嘗ては小作農家であったが、地主の意向により農地は潰され、
その場所には宿屋が建っている。
地主でもある演舞場のオーナーは村長だ。
惨い仕打ちを受けても泣き寝入りをする他は無い。
ここで働く以外に生きる術を知らないのだ。
「あ、あんまりだぁ~
オラえやだぁ~
貴族が愛人さなるくれぇなら死ぬべさ。

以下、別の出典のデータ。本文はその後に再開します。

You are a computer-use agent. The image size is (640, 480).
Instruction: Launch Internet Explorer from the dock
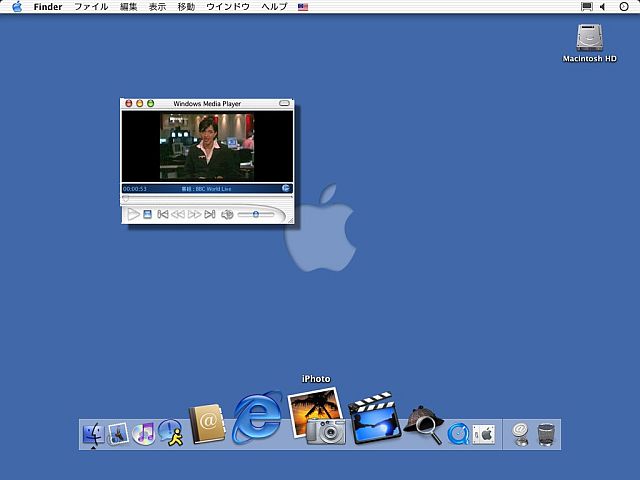[x=257, y=418]
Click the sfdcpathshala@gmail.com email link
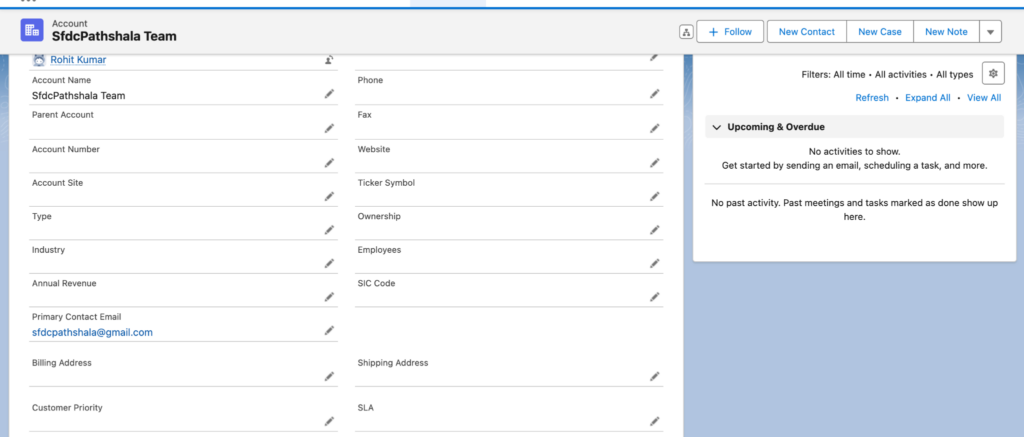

」
「堪えてけろ、ここを追い出されたら生ぎてげね。」
ユバルに呼び出された父エダンが戻り、悲痛な顔で告げたのは、
シオンを高位貴族の愛人に差し出せと言うものだった。
想い人に捨てられて、唯でさえ壊れそうな心にこれでもかと石を投げる。
人は何所まで残酷になれるのだろう?
「あんだぁ、あが子さめごぐねが?」
「さっしねじゃ!おめさ黙っちょれ!」
「とと様ぁ~堪忍すて呉りゃれ~」
「もう返事さすたでば、どもなんねべさ。」
涸れたと思っていた涙が溢れ出す。
まるで命が零れる様に。
この涙が尽きる時、心も死んでしまえば良いのにとシオンは思った。